Communities need to be smaller. Our way of thinking about the world has
to shrink. At the same time we need a global movement to continue this
fight to bring carbon emissions under some kind of control. If we
don't, the kind of change we are talking about over the next decades is
so big there is no way to adapt ... no matter what we do, no matter how
wonderfully organic your community has become. Communities still
require water. People don't quite understand what three or four or five
degrees increase in the temperature of the planet will mean. One degree
was enough to melt the Arctic. This was a bad sign."

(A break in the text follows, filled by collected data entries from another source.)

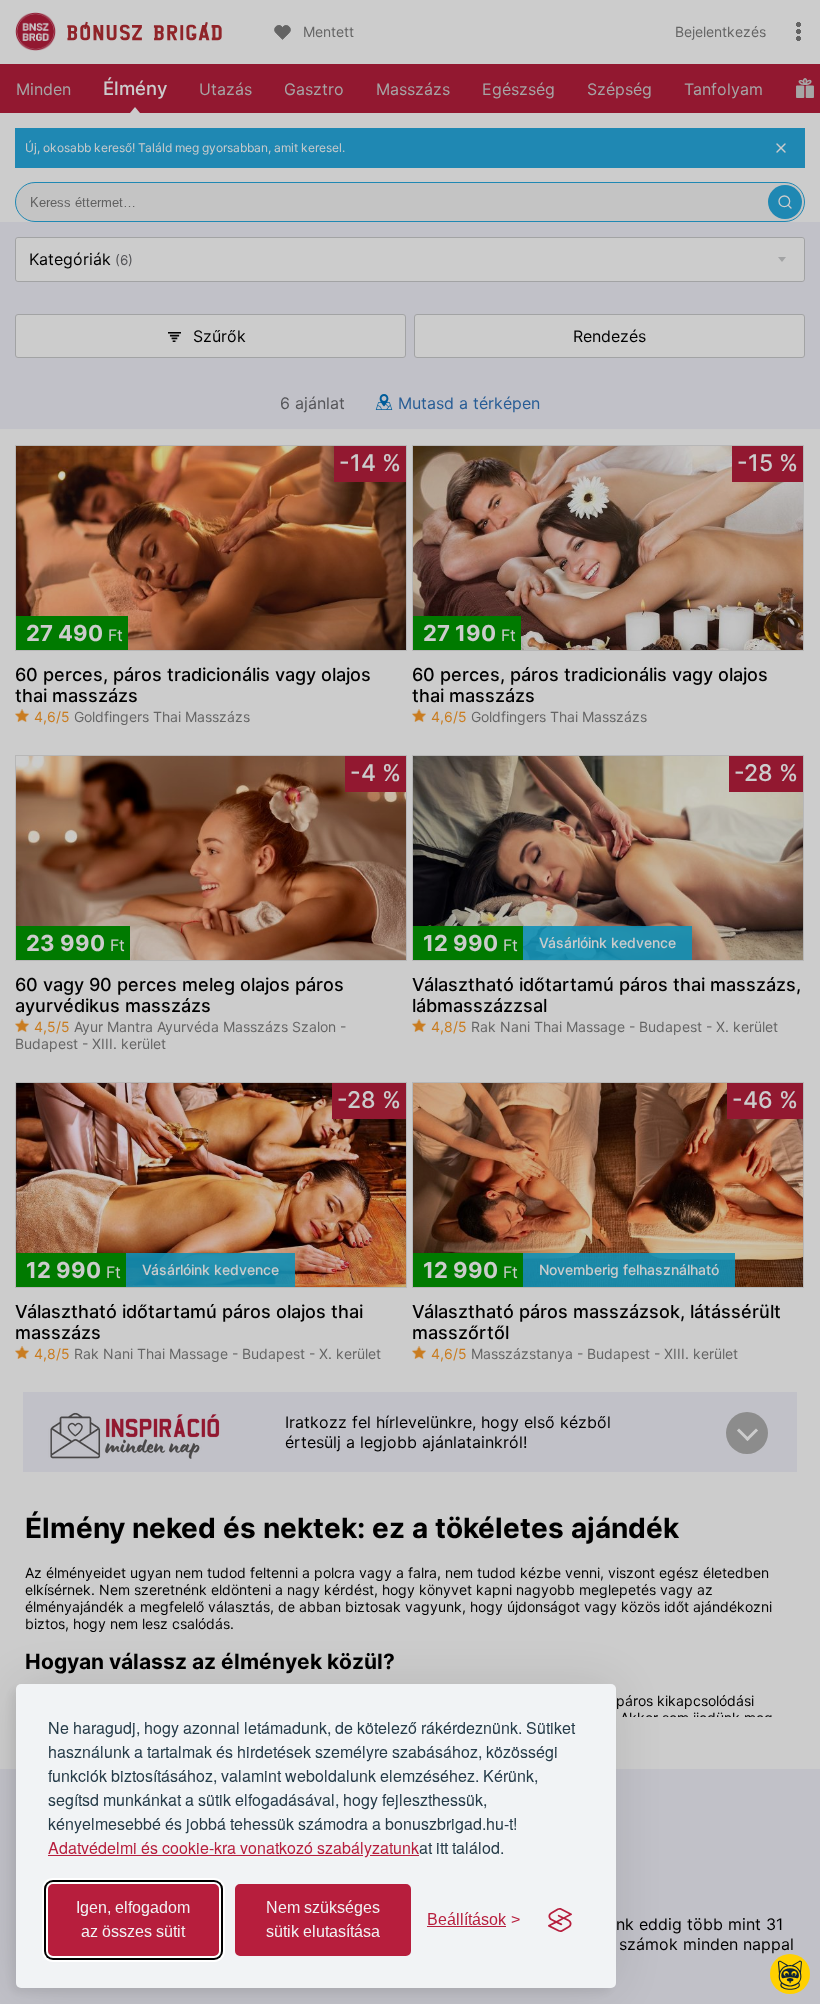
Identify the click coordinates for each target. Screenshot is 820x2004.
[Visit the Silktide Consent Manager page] (560, 1920)
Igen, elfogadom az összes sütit (133, 1919)
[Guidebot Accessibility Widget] (790, 1974)
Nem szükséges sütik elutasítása (323, 1919)
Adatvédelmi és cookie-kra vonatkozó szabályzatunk (233, 1847)
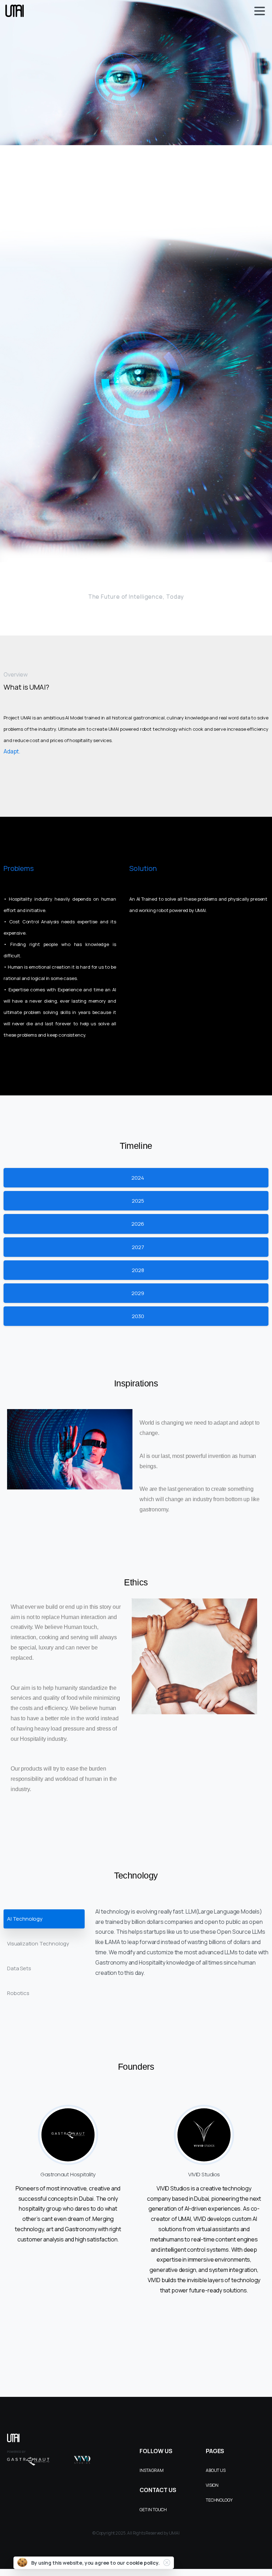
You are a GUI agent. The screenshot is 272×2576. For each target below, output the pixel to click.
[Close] (166, 2562)
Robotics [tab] (18, 1993)
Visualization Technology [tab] (38, 1943)
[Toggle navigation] (260, 11)
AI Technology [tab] (24, 1918)
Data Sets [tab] (19, 1968)
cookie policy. (143, 2562)
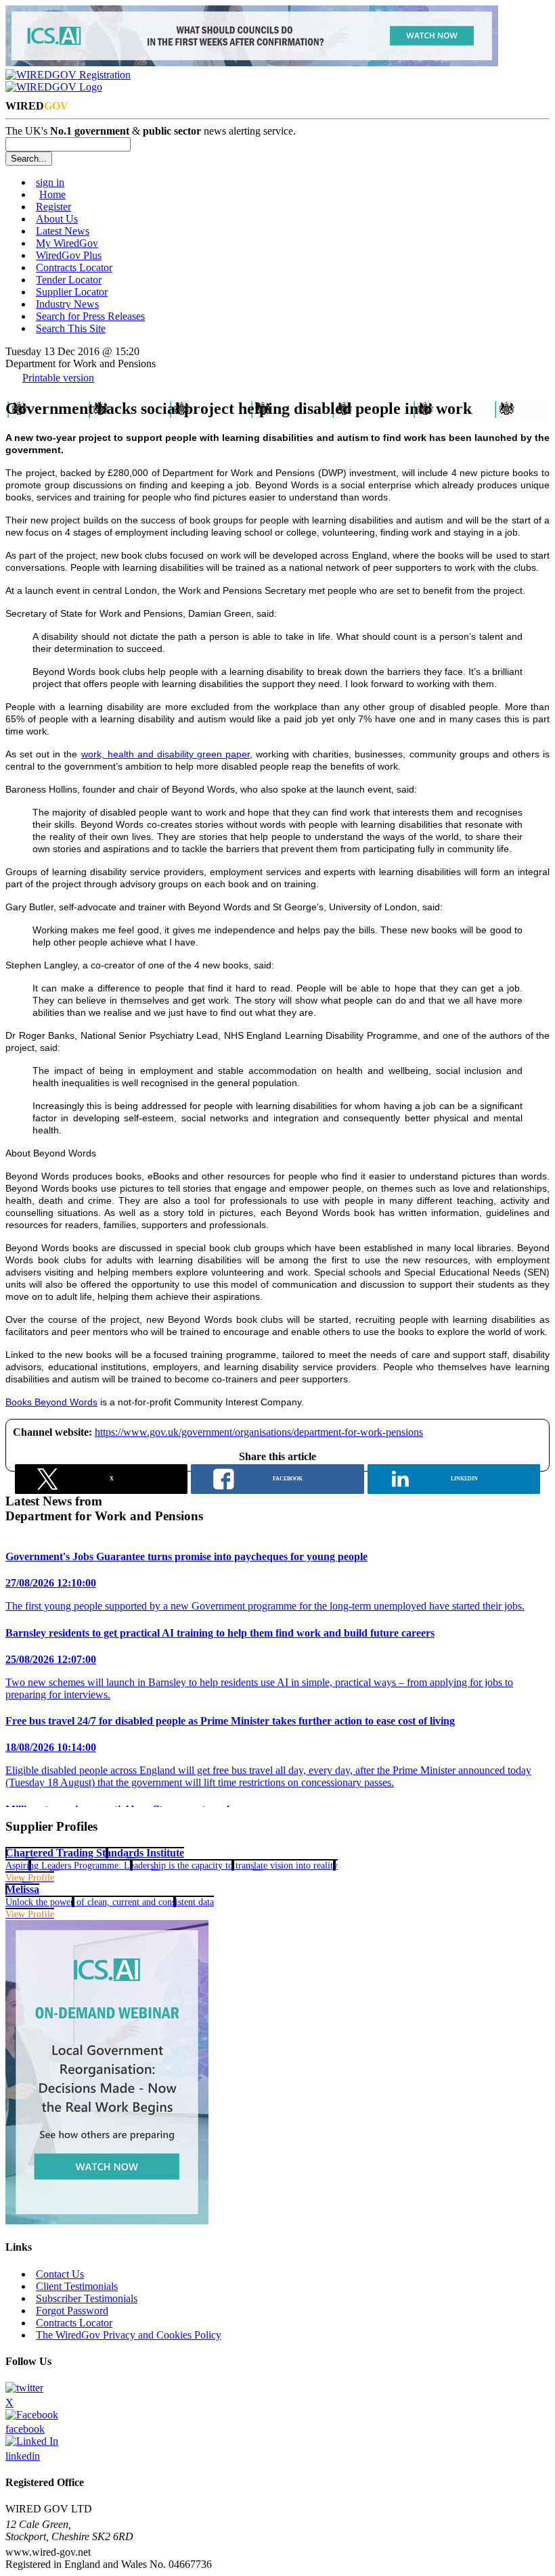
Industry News (67, 304)
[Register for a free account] (68, 74)
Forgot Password (72, 2310)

"Nothing important is going to come out of
Copenhagen," McKibben warned, "just a lot of spin. ... [Obama's] vast
spin machine will be in full gear. There is no obvious route out of all
this. We have started exploring mainly popular movements, and hopefully
we have introduced a wild card into this game. Our plans are not even
plans at this point. It is easier said than done. We shut down one
coal-fired power plant and not a very big one. There are 600 left in
the country. I don't fancy myself up to the task of figuring out how to
shut them all down. Hopefully some people will begin to do it."